● **HOW TO COMPLETE THIS TASK**: The entries below hold a line with "Grievance Redressal (131, 2539)" and a line with "[കൂടുതൽ‍ കാണിക്കുക] (173, 1035)". Return those lines and all that lie between them, exactly and only.

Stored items
------------------------------------------------------------------------
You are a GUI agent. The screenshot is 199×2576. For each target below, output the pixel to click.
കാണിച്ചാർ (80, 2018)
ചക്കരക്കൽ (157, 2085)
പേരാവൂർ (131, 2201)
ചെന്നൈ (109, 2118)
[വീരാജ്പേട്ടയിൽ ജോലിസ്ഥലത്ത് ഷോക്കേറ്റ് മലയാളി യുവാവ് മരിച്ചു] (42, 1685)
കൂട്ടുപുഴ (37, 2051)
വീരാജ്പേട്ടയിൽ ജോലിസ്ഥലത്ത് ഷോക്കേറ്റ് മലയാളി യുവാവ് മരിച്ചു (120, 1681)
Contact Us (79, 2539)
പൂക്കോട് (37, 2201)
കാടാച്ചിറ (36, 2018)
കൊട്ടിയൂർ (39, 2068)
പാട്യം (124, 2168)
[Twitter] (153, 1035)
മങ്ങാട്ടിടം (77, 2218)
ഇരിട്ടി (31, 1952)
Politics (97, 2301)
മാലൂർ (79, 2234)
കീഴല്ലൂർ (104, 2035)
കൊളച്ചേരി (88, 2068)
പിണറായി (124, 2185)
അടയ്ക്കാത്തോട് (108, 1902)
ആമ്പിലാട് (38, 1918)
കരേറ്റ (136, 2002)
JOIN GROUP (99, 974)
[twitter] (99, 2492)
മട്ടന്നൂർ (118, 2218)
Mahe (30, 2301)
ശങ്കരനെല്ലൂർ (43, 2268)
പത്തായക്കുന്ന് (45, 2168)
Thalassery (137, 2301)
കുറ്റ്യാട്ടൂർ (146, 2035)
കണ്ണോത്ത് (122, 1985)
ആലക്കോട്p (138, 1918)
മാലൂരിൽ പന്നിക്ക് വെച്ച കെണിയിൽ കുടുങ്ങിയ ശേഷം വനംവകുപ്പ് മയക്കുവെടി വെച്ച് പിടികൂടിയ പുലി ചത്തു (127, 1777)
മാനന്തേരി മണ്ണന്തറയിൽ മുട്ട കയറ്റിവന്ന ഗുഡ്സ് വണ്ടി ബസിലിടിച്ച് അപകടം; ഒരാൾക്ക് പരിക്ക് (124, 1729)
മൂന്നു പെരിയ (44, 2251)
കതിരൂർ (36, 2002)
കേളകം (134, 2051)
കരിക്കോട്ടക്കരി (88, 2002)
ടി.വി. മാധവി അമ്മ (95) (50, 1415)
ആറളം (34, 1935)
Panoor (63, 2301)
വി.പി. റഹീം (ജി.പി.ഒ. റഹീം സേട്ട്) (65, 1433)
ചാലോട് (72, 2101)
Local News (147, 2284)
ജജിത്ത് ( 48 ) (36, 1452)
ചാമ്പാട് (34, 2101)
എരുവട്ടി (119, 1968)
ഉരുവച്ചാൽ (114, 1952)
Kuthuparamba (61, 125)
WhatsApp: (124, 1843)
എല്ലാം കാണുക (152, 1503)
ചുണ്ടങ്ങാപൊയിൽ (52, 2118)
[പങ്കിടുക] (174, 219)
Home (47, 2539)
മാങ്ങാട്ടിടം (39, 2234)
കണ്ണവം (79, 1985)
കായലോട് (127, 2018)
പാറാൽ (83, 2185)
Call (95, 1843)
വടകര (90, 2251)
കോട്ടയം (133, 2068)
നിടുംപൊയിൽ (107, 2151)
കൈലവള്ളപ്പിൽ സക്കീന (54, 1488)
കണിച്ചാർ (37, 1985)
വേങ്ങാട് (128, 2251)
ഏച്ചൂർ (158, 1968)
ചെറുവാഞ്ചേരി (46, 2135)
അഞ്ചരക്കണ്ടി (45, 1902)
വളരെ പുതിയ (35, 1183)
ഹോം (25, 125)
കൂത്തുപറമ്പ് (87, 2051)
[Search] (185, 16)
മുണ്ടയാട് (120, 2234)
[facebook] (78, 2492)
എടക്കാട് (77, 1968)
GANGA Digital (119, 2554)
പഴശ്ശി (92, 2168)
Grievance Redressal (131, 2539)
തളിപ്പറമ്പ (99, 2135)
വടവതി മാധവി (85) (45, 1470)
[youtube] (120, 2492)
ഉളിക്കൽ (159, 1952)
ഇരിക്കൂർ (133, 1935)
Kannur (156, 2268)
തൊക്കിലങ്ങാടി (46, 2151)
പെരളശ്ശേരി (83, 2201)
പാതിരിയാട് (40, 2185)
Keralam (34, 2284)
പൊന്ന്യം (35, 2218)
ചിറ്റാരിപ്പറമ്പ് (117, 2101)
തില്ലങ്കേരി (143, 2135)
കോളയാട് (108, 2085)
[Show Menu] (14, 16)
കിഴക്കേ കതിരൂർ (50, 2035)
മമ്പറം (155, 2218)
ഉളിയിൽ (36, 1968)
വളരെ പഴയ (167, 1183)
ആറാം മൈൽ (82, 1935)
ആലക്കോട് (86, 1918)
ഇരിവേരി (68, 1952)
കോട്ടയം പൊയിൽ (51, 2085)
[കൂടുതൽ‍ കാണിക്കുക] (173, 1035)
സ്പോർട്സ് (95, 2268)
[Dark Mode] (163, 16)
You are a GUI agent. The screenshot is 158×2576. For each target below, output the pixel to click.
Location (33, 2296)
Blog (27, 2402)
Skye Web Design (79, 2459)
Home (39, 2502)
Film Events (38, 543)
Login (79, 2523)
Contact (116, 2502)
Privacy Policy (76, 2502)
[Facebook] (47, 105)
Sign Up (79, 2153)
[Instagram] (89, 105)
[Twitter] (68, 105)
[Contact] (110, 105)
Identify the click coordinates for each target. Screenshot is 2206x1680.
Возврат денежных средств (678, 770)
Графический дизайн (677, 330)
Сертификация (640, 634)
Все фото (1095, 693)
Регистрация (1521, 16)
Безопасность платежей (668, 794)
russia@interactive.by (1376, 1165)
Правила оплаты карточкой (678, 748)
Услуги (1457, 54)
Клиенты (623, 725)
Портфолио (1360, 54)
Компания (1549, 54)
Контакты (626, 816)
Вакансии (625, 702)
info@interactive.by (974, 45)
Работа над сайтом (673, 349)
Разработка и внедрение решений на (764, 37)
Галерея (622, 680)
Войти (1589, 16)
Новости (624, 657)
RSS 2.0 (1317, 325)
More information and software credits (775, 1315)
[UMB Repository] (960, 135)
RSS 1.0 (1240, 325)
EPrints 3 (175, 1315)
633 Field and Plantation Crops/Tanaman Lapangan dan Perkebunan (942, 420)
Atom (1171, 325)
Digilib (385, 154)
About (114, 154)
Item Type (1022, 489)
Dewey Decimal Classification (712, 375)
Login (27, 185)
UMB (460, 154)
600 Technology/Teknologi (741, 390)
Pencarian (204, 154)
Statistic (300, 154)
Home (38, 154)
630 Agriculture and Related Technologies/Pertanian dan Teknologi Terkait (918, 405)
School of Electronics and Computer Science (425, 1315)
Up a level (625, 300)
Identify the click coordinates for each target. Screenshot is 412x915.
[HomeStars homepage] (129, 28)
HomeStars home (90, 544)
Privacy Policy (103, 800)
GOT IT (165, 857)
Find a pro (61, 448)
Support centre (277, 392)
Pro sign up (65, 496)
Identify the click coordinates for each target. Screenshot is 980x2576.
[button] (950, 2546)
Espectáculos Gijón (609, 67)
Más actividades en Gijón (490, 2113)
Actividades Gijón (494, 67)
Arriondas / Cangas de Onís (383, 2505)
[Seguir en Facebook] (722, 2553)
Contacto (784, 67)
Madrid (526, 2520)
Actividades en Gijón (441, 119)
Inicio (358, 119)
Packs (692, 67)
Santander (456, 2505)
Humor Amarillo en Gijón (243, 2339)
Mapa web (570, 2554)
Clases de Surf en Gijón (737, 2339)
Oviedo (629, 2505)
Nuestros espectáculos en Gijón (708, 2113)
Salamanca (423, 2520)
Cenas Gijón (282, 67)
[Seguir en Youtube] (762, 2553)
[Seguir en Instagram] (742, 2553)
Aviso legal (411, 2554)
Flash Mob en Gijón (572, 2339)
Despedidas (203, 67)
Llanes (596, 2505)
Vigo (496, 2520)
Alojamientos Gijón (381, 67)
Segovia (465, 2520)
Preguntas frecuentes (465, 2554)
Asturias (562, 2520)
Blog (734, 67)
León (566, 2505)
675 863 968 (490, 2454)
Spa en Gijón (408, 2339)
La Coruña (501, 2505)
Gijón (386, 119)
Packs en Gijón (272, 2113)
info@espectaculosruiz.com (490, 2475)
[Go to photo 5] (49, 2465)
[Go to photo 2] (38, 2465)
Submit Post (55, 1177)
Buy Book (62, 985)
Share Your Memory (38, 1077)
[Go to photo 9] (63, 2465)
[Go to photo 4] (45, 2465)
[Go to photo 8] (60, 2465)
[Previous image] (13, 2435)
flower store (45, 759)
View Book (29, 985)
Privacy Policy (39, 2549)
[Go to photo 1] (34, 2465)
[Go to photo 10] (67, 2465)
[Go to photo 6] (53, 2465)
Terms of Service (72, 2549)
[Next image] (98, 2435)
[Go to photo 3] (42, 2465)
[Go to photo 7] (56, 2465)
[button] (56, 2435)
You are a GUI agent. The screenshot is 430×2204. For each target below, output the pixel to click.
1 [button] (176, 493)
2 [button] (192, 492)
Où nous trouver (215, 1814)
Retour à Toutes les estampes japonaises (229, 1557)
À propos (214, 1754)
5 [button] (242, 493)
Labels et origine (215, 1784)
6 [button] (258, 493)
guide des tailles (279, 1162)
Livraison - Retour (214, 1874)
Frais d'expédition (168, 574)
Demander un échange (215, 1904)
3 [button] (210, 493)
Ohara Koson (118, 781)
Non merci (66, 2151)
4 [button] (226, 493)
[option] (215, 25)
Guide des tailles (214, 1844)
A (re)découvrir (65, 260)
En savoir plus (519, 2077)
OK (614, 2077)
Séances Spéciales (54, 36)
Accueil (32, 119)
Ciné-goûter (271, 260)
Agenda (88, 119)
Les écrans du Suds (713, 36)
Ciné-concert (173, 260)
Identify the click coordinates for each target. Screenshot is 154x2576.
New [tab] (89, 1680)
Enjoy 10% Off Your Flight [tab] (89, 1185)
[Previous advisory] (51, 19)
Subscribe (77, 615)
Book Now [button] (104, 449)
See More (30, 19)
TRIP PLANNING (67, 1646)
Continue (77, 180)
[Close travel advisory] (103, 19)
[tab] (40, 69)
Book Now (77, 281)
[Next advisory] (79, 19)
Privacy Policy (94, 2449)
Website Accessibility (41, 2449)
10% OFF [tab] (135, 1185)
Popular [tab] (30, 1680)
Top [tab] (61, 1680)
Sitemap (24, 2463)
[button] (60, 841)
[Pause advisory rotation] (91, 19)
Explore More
------------------------------------------------------------------------
● **EXERCISE SOLUTION**:
Grievance Redressal (131, 2539)
തളിപ്പറമ്പ (99, 2135)
വടവതി മാധവി (85) (45, 1470)
[youtube] (120, 2492)
ഉളിക്കൽ (159, 1952)
ഇരിക്കൂർ (133, 1935)
Kannur (156, 2268)
തൊക്കിലങ്ങാടി (46, 2151)
പെരളശ്ശേരി (83, 2201)
പാതിരിയാട് (40, 2185)
Keralam (34, 2284)
പൊന്ന്യം (35, 2218)
ചിറ്റാരിപ്പറമ്പ് (117, 2101)
തില്ലങ്കേരി (143, 2135)
കോളയാട് (108, 2085)
[Show Menu] (14, 16)
കിഴക്കേ കതിരൂർ (50, 2035)
മമ്പറം (155, 2218)
ഉളിയിൽ (36, 1968)
വളരെ പഴയ (167, 1183)
ആറാം മൈൽ (82, 1935)
ആലക്കോട് (86, 1918)
ഇരിവേരി (68, 1952)
കോട്ടയം പൊയിൽ (51, 2085)
[കൂടുതൽ‍ കാണിക്കുക] (173, 1035)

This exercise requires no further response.